If you’re in the retail home improvement business, one thing for certain is your customers are looking for help and advice. Whether it’s the single woman determined to fix it herself, the wannabe Tim “The Toolman” Taylor tackling a renovation, or a stay-at-home-mom looking for a craft project, this target audience is looking for tips and tricks to make their home fixes and projects easier. That’s exactly what Home Depot did with its videos and even their Vine account.
The Home Depot video page is broken into 12 common home improvement categories, and each category has simple yet informative videos that range from DIY projects like how to install a ceiling fan to evaluating products and how to select a pressure washer. These videos are short (typically 2-5 minutes) and easy to comprehend. Not only do the videos provide knowledge to customers who are actively seeking it in the stores, but also for those who are searching online.
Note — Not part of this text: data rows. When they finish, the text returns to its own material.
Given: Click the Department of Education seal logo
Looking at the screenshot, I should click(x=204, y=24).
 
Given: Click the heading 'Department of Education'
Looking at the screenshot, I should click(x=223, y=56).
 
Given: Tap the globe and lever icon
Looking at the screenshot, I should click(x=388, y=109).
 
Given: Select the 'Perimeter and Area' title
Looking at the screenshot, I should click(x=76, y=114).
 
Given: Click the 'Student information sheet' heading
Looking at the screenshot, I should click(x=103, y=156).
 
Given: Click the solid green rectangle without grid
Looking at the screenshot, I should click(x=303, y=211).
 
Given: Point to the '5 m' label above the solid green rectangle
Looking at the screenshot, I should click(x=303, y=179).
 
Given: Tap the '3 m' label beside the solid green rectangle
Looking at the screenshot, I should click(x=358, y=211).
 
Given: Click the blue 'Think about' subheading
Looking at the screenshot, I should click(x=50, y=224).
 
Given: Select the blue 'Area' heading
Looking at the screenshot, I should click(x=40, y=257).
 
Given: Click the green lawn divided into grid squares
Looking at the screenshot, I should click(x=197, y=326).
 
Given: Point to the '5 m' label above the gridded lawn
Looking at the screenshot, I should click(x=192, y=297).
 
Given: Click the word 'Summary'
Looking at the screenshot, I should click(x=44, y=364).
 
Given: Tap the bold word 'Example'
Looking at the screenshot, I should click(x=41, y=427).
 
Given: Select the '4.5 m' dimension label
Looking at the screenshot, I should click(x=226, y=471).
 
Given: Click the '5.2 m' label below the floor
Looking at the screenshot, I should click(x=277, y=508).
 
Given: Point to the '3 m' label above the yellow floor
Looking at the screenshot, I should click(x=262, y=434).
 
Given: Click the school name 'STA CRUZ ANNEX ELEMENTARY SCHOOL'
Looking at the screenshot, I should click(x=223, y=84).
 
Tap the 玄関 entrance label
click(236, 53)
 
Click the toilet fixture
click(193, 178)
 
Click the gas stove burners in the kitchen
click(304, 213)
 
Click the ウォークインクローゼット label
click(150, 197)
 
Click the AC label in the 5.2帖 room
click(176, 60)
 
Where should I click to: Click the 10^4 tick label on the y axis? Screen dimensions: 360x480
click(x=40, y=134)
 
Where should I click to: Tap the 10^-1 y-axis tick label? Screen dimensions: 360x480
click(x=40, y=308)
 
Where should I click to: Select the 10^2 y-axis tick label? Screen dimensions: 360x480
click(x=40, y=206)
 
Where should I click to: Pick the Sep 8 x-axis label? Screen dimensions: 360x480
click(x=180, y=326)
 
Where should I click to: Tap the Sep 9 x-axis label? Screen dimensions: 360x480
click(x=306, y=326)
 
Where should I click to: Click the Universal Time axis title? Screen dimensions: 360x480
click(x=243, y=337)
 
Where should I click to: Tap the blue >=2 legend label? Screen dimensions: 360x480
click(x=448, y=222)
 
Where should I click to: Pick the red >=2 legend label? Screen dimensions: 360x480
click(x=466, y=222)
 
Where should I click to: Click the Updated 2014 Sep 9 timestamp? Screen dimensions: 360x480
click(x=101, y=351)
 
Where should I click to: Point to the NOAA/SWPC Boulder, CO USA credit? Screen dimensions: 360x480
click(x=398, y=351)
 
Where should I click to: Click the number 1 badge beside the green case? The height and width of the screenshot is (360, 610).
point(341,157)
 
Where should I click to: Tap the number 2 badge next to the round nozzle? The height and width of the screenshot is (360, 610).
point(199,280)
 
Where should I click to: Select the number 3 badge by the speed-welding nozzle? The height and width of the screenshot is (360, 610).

For example, one of the most commonly typed Google searches for “How to install” is for toilets. Depending on your personalized history, the Home Depot video for Installing a Toilet should pop up in the top 10. On mine it was number five – sorry Home Depot, there’s a Lowe’s a mile from my house and Google knows. Despite that though, Home Depot’s video is broken down step-by-step and also transcribed. Not only do they benefit from the video content, but the copy on the landing page. This is just one of hundreds of how-to videos they’ve done, and they’re seeing results. According to Reuters, Home Depot has first quarter sales that are better than expected.
Not only has Home Depot posted videos that help their customers, they’ve also taken to Vine. The description they lead with on their home page is, “Let’s do what it takes to go from to-do to done. Get the latest tips and tricks to unleash the doer in you. Tell us what project you are working on. #LetsDoThis.” With visually stimulating, six-second videos that show projects from start to finish, they’re giving creative ideas to DIYers everywhere, standing out among their competitors.
Even better is the fact that fans and customers are creating content to share through this channel. For instance, @Khoa has shared several Vines for #SpringMadeSimple (including my favorite for an upright garden) that combine visual content with a purpose. REI Digital Engagement Program Manager Paolo Mottola agrees saying, “I’m a big fan of content that provides utility.”
So what can we learn from Home Depot’s video content marketing strategy that you can start doing tomorrow?
- Ask what your customers are asking in the “how to” department and answer those questions. This serves two purposes: helping your current customers and potentially getting ranked and recognized by new customers.
- Make it easy for your customers and clients to share projects they do that involve your company, its products or services. Anybody can have a boring testimonial page. Your customers and brand advocates will surprise you with what they can contribute.
- If you’re making videos, make them short, to the point, and helpful. People only have an 8-second attention span when deciding if they’ll stay on a landing page. Do you think they’ll sit through 10 minutes of video?